Serialization would similarly follow an XML or HTXML or model. This is a
pre-validation step, it only handles the parsing.

I think this would resolve a lot of things - because of the conflicting
well-formedness mandates, I don't necessarily see any resolution on the
XML/HTXML issue any time soon, and I'm increasingly wondering if that's all
that good an idea anyway. It means that XML parsers can in fact consume
ill-formed (from its perspective) HTML content and not choke, while at the
same time working consistently with well-formed XML - this then becomes a
case of caveat emptor from the developer's perspective - if you use lax
parsing, expect the unexpected. Additionally, as an added benefit it
resolves the reams upon reams of bad RSS2 content.

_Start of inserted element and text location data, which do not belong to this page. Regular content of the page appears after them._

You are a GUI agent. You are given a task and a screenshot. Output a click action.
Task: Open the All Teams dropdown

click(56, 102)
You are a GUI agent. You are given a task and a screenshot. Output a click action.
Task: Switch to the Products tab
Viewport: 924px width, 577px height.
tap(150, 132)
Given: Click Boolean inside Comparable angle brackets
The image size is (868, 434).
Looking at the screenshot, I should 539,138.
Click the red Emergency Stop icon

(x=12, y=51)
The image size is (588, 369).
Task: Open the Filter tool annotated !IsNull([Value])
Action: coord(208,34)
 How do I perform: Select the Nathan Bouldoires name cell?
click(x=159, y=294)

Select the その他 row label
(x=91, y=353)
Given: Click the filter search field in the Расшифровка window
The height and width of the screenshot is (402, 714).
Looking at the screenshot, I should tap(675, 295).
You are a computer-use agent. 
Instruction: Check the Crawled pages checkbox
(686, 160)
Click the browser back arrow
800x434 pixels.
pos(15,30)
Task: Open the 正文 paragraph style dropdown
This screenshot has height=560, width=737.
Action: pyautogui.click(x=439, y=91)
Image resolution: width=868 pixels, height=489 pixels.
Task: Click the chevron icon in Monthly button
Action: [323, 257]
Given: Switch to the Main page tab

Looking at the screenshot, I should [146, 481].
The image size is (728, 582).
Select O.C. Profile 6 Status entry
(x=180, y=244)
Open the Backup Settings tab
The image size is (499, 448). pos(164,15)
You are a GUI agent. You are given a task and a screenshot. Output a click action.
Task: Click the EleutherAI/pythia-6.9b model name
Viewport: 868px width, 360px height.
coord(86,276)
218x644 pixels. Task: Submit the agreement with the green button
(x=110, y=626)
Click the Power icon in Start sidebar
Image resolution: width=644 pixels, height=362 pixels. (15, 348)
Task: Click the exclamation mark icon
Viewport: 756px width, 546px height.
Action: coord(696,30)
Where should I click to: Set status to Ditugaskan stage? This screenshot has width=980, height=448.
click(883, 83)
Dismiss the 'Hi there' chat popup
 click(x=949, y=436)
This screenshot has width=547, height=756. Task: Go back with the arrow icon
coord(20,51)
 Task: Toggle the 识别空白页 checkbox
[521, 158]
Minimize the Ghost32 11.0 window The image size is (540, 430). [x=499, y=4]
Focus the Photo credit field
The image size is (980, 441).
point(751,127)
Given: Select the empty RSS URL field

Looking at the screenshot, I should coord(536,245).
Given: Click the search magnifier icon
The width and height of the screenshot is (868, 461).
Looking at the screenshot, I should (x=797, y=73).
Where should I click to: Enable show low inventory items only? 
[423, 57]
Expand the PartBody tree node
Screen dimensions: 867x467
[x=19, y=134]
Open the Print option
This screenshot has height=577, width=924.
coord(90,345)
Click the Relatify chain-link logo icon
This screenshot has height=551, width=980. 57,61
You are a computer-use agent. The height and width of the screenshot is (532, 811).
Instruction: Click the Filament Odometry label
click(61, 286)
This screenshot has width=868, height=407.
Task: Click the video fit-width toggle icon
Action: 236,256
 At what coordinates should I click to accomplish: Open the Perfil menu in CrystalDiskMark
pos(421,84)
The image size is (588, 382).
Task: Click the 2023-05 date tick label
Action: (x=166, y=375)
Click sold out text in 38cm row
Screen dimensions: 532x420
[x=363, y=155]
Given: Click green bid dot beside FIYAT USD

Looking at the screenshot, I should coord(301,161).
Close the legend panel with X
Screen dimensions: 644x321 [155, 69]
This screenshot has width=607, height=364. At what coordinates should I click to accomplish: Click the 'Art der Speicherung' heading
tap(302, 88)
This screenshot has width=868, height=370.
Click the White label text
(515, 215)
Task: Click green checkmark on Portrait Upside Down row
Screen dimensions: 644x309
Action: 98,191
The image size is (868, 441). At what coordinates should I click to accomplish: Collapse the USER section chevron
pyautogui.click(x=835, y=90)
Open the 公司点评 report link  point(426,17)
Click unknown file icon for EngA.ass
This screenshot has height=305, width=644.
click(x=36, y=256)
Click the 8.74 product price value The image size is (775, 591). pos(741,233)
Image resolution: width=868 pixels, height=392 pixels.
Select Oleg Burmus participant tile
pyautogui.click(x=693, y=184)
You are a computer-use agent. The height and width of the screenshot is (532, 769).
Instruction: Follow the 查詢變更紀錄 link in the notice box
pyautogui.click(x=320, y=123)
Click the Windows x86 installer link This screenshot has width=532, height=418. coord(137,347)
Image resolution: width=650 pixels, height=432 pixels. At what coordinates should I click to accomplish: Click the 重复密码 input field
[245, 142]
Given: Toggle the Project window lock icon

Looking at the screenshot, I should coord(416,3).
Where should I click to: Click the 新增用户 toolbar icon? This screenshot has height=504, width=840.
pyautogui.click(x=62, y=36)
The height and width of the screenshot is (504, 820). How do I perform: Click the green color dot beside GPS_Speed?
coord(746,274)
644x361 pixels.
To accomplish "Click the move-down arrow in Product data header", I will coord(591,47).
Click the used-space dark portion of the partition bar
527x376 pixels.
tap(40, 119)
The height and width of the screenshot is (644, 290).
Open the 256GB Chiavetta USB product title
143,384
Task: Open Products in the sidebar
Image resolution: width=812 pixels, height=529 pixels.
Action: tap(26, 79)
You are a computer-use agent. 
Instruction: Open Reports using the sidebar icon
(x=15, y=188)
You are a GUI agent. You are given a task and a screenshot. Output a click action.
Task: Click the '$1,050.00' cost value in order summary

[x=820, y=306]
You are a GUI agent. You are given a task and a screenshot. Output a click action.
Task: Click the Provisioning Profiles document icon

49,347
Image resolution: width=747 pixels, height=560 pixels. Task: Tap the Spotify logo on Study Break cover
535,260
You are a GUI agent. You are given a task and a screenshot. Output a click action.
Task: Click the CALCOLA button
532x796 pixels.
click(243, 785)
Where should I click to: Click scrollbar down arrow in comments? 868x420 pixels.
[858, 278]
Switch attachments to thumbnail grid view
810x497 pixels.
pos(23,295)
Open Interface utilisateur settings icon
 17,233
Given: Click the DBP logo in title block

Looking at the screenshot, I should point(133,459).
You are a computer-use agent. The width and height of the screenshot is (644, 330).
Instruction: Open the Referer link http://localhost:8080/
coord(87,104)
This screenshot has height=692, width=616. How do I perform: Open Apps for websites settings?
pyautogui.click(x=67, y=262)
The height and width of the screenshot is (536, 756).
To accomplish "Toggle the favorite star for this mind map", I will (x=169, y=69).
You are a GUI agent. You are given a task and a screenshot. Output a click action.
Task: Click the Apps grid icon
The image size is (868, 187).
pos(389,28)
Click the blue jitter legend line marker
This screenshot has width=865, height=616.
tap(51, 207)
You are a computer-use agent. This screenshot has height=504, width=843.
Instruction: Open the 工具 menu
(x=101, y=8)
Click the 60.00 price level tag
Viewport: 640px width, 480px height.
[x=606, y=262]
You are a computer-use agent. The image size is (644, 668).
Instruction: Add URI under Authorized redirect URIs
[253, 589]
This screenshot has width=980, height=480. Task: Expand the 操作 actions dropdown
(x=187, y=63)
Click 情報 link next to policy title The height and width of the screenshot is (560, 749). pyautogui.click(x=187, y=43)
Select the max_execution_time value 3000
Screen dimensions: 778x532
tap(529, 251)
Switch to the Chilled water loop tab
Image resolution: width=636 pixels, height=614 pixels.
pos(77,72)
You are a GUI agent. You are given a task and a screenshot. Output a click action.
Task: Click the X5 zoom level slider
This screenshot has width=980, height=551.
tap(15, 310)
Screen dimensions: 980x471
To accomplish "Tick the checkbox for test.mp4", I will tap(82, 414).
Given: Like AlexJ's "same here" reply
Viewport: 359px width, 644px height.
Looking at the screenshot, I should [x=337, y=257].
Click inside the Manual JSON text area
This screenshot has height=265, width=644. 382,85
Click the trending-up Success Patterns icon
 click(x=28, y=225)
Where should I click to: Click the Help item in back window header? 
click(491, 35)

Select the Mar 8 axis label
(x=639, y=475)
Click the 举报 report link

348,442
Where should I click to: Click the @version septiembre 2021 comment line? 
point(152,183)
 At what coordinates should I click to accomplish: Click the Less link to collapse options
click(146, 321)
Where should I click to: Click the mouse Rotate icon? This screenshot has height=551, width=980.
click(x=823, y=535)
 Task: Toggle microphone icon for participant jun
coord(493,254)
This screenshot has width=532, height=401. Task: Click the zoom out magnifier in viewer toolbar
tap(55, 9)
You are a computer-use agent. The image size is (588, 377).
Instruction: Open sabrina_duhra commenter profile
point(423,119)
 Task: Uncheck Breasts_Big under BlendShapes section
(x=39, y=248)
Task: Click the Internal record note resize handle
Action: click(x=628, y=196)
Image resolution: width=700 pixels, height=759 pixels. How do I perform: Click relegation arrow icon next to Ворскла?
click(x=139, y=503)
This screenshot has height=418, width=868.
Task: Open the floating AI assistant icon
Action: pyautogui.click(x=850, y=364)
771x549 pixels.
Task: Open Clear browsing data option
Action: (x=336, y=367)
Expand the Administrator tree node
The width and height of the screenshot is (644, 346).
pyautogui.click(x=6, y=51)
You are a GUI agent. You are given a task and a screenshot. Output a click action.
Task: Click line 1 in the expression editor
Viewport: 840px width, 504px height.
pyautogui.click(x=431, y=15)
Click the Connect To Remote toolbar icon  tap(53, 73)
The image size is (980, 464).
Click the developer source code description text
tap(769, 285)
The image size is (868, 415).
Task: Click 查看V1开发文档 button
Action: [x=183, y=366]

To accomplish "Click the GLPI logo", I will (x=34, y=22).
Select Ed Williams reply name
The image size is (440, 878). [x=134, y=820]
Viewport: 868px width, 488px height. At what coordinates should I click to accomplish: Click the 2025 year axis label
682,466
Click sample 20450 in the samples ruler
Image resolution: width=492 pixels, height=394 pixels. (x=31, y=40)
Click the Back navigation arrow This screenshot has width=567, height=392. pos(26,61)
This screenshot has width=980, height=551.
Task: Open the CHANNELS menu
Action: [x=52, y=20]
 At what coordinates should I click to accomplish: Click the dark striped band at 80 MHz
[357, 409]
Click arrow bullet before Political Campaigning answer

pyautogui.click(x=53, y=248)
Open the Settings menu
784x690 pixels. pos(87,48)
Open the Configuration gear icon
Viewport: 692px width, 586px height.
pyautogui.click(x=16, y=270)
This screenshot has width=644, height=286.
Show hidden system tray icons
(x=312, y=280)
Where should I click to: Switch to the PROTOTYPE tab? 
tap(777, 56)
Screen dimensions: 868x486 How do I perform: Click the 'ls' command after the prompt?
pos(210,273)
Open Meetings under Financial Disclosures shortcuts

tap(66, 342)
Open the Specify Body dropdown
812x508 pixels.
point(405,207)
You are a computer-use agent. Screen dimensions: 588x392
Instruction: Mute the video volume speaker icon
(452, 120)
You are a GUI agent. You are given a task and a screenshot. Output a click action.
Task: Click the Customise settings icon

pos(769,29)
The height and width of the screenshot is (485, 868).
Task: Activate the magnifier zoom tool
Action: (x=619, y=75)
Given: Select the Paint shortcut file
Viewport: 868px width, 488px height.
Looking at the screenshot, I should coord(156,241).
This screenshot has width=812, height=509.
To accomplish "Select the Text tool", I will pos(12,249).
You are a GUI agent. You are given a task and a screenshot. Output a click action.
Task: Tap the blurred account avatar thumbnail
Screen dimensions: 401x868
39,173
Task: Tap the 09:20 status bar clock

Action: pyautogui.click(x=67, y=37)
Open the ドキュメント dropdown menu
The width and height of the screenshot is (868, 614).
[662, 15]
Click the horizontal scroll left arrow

It would require reworking the parsers, of course, but I see this in many
ways as an easier step than dealing with billions of files of legacy XML and
HTML.

Kurt Cagle
XML Architect
*Lockheed / US National Archives ERA Project*

On Wed, Dec 22, 2010 at 1:06 PM, Noah Mendelsohn <nrm@arcanedomain.com>wrote:

>
>
> On 12/20/2010 4:25 PM, John Cowan wrote:
>
>> Noah Mendelsohn scripsit:
>>
>>  >  * Being liberal in what you accept has arguably proven useful on the
>>> >  Web, but we may offer better value in helping users to be conservative
>>> >  in what they send.  FWIW:  I find that XML validation of my (X)HTML
>>> >  sometimes trips on errors I wouldn't need to fix in practice, but
>>> >  often it catches errors that would cause a browser to skip significant
>>> >  content when rendering.  So, I find XML validation to be valuable;
>>> >  maybe or maybe not a good HTML5 validator would meet the need instead.
>>> >  Anyway, I think we need to think about the right mix of XML and HTML
>>> >  validation, in cases where users wish to ensure that generated or
>>> >  hand-authored content is correct.
>>>
>> Validation is important, and I'm not arguing against it.  What I don't
>> think matters is XML*validity*.  There are now many other useful ways
>> to validate documents that are not XML-valid.
>>
>
> Good catch.  I said XML validation.  I mostly meant well-formedness
> checking.  I didn't mean to suggest one way or the other whether
> schema-level validation might also be useful, and if so, using what schema
> languages.
>
> Noah
>
>

Received on Wednesday, 22 December 2010 20:12:21 UTC